Malam itu adalah hari terakhir aku melihat senyum Lulu.

==oOo==

"Bajingan!"

Ayahku murka. Ia berjalan mondar-mandir, menimbulkan suara ketukan nyaring pada lantai kayu. Centaurus lain yang hadir di pondok kecil ini terlihat tidak tenang, beberapa bahkan gusar dan mengibaskan ekor tak sabar.
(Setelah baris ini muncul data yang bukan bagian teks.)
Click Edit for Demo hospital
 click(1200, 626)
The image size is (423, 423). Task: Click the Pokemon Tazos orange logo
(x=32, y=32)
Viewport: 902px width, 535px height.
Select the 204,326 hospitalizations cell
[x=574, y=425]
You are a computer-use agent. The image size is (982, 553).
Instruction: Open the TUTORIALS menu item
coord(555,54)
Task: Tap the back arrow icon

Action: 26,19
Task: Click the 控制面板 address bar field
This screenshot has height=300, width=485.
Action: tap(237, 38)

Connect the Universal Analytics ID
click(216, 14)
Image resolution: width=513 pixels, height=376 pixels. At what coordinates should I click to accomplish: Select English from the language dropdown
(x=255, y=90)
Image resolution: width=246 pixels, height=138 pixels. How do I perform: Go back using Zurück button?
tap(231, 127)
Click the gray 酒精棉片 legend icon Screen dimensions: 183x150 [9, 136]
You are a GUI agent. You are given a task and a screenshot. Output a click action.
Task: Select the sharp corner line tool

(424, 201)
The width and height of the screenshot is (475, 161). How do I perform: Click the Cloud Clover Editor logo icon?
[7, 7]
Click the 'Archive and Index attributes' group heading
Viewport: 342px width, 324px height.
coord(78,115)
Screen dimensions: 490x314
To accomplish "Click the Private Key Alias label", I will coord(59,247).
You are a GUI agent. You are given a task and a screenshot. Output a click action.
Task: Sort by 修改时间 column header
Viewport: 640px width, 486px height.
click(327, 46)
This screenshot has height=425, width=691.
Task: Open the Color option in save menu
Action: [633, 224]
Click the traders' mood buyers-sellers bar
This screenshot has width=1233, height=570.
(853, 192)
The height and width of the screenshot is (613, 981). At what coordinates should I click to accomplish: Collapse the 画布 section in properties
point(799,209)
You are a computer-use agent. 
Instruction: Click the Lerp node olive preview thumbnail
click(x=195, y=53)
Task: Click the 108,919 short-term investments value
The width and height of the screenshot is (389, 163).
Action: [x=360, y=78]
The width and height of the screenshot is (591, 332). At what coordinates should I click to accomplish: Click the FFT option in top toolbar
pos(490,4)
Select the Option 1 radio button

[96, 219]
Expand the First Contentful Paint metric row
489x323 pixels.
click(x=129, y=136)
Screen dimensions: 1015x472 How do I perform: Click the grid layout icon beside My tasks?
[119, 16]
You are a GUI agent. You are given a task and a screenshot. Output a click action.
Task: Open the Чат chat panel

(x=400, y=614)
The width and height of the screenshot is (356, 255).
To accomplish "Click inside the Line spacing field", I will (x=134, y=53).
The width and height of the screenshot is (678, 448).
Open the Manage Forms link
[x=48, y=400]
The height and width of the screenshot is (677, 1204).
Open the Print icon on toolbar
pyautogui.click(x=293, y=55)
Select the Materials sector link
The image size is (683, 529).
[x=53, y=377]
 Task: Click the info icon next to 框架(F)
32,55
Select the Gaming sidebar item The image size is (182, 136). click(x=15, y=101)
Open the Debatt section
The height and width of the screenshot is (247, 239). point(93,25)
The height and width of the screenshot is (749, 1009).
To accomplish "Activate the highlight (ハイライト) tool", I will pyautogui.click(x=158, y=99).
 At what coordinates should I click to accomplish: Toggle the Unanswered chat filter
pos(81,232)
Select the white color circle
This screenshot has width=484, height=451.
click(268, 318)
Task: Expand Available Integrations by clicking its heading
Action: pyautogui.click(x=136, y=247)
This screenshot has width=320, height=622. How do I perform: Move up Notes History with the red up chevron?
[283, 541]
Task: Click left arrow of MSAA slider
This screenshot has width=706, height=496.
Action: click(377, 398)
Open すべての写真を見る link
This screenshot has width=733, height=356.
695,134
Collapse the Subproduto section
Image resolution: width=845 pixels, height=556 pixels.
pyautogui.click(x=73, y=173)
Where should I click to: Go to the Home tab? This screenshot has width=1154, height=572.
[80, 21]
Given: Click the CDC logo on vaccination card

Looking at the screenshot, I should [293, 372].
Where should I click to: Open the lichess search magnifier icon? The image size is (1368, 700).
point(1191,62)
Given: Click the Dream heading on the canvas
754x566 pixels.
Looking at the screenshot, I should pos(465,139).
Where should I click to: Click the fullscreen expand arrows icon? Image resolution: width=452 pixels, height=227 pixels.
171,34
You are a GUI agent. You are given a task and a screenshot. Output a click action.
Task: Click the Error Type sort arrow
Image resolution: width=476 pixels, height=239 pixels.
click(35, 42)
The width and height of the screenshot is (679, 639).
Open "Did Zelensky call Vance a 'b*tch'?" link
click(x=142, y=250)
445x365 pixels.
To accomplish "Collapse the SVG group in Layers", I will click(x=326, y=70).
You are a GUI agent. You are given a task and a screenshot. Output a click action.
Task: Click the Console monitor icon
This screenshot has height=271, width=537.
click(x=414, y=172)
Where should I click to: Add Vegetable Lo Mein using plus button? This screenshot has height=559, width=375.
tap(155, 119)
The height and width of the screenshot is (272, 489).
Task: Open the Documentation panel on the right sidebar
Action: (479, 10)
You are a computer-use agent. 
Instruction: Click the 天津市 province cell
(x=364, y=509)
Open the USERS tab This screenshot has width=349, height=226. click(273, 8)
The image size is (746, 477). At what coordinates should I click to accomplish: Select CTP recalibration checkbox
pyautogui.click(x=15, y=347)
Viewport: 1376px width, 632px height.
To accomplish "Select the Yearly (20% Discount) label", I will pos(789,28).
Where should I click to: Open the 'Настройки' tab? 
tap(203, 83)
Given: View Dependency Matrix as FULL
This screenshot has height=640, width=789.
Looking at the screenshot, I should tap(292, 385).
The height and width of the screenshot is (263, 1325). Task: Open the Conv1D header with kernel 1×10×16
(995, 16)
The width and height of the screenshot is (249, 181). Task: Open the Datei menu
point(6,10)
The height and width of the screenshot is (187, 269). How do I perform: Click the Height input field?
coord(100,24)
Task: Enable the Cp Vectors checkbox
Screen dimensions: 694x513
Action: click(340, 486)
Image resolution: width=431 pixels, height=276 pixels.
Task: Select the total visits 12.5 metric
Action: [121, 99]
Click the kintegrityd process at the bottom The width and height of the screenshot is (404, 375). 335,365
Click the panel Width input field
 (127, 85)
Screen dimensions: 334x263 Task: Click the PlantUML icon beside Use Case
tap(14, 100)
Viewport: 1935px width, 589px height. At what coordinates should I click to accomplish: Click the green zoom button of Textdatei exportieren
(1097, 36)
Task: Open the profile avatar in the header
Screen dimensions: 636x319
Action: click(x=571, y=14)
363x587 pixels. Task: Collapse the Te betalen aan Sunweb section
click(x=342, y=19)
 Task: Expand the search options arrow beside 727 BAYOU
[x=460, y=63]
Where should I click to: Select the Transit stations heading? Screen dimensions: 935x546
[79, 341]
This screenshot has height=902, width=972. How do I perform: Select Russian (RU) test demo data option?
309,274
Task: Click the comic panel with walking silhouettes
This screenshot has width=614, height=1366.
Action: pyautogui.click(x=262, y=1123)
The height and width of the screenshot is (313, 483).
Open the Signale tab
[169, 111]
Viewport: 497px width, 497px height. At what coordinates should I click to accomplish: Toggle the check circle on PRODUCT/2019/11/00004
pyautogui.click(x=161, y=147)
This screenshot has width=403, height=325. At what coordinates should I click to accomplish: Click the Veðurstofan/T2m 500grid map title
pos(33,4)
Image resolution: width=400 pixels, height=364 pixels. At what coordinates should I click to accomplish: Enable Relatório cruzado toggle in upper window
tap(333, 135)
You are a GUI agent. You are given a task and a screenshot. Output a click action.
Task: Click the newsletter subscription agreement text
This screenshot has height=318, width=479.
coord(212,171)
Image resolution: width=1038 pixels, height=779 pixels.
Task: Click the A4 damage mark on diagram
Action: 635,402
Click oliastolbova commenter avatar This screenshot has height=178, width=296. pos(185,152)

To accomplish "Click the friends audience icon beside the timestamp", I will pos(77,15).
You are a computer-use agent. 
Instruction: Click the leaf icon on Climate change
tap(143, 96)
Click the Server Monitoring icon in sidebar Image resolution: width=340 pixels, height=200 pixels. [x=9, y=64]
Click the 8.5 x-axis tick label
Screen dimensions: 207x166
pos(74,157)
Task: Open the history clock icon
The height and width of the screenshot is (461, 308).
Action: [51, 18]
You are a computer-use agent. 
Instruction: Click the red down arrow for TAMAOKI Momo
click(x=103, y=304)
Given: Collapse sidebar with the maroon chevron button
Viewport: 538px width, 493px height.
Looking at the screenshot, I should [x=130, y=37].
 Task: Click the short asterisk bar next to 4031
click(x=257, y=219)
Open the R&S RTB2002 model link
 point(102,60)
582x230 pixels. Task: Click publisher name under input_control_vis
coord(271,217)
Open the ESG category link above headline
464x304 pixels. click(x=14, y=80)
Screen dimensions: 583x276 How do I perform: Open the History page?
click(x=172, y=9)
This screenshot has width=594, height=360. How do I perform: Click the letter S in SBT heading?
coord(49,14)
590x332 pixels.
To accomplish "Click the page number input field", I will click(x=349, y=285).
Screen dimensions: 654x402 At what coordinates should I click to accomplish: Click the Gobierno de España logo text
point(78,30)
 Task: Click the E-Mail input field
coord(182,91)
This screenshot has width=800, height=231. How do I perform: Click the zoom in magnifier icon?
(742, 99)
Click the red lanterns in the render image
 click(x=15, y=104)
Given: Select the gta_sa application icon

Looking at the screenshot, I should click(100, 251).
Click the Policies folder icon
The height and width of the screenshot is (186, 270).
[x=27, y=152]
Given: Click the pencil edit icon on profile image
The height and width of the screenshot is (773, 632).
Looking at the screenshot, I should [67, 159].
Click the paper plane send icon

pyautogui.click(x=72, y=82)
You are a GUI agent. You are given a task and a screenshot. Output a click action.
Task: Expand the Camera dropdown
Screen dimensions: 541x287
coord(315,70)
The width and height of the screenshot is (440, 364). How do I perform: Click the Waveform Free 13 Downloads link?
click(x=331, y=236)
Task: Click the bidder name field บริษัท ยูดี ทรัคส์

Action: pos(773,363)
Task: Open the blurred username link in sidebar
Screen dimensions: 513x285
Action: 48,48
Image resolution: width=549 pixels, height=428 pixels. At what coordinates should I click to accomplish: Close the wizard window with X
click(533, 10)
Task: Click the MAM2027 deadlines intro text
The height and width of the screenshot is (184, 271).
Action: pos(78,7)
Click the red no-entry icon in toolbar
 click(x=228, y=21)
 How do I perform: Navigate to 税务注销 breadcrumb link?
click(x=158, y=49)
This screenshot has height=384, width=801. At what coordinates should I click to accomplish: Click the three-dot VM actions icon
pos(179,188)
Pertemuan mendadak bagi para pemimpin klan dicetuskan oleh Regis—salah satu dari empat pemimpin klan. Ia melaporkan dua orang manusia berpakaian kulit dan mengenakan lambang resmi Kerajaan Castoria telah melukai seorang warga—Omu—di tepi Sungai Kehl kemarin sore. Si bodoh, tentu saja. Siapa lagi yang mampu begitu bodoh berburu ikan di sana, sementara hubungan centaurus-manusia tengah memanas.

"Salahnya sendiri," aku menukas, "ia jelas-jelas tahu sungai itu tidak aman. Itu 'kan perbatasan wilayah kita dan Castoria."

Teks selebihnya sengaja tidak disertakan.